第4話 油の木 4
その時だった。高床式の家の梯子段を誰かが慌ただしく駆け上がる足音を聞いた。ラドゥは、今の会話を誰かに聞かれていたのではと慌てた。
「スンニよ! 兄さん、いる?」
「おう」
ラドゥは聞きなれた妹の声に安堵したが、それは一瞬だった。簾を上げた妹のランプの明かりに照らされた表情は。只ならぬ事が起こった事を告げていた。
「どうした!?」
「兄さん、大変よ! 村長と役人が殺されたって!」
「な……何だって!」
「どうしよう、あたし達、どうなっちゃうんだろう……」
押し殺したスンニの声と顔が震えている。
「落ち着け。落ち着いて話せ。おめえ、一体どこまで知ってる? 村長と役人は野盗にやられたのか? それとも反カサンゲリラに……」
「それが、どうもやったのはカジャリとアガらしいの!」
「まさか!」
二人共、村の善良な農民の若者だ。
「本当か?」
「オルと家族が、二人が村長の家から血まみれで出て行くのを見たって! その後どこを探しても二人の姿が見当たらないのよ!」
自分達の仲間である村の若者が村長と役人を殺した……? もしこれが事実であれば、これからどんな恐ろしい事が待ち受けている事か。
「どうすりゃいいの? ねえ、あたし達、どうなっちゃうの!?」
「落ち着け! まだあいつらがやったと決まったわけじゃねえ。俺らは何も隠し立てせず、捜査に協力するって態度をお上に対し示すんだ!」
しかし、そう口にした直後から、ラドゥの体は微かに震え出した。全身に力を込めても、その震えは止まらない。カジャリとアガは、事あるごとに村長と役人に対する不満を口にしていた。しかし村長らに恨みを抱くのは筋違いだ。真に自分達を苦しめている者は他にいる。だが若い二人にはそれが分からず、目に見える自分より豊かな生活をしている者に怒りの矛先を向け、軽率な行為に出たのかもしれない。
「あの子達がやったにしても、あたしあの子達の気持ち分る。だってあたし達の生活、地獄そのものじゃない! だけど村長も役人もカサン人に媚びへつらうばかりで何もしようとしなかった! ただあたし達から巻き上げるだけ巻き上げて、いい思いして!」
「黙るんだ!」
ラドゥは妹に怒鳴った。
「人殺しに同情するんじゃねえ! 本当にやっちまったならとんでもねえ事だ! 擁護は出来ねえ! おら達は全面的に捜査に協力する態度を示さなきゃなんねえ。一切隠し立てしねえよう、村のもんみんなに伝えるんだ」
「…………」
スンニは黙ったまま怒りのこもった視線でラドゥを見詰めている。大きく見開かれたその目玉には血の筋が入っていた。

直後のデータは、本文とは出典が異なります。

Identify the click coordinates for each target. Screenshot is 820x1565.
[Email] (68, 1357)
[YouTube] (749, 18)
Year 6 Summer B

「まさかおめえ、あいつらの行先とか、何か知ってて隠してるんじゃねえだろうな……」
「隠しちゃいないわよ、兄さん! だけどあたし、あの子達だけが罪をかぶるなんて我慢ならない! みんな村長や役人の事恨んでたじゃない! あたし達のうちの誰かがやってもおかしくなかった!」
「そんな考えだから駄目なんだお前は! 本当の敵は村長でも役人でもねえ。何度も言ってるだろう!」
「何よ! そんな事言うんなら本当の敵をこの場に連れて来てよ! あたしがそいつの首を絞めてやる!」
「今はそんな事考える時じゃねえ! このとばっちりを村のもんが受けねえようにしなきゃなんねえんだ」
ラドゥのやるべき事は数限り無くあった。まずこの事件が二人の若者の思い付による出来事であり、他の村人達は一切関与していない事を明らかにし、警察に対し申し開きをしなければならない。そのため、一刻も早く村人一人一人に対する聞き取りをする必要がある。
しかしラドゥは、妻と子の眠る家にたどり着き壁にもたれかかったとたん、自分もまた泥のように眠り込んでいた。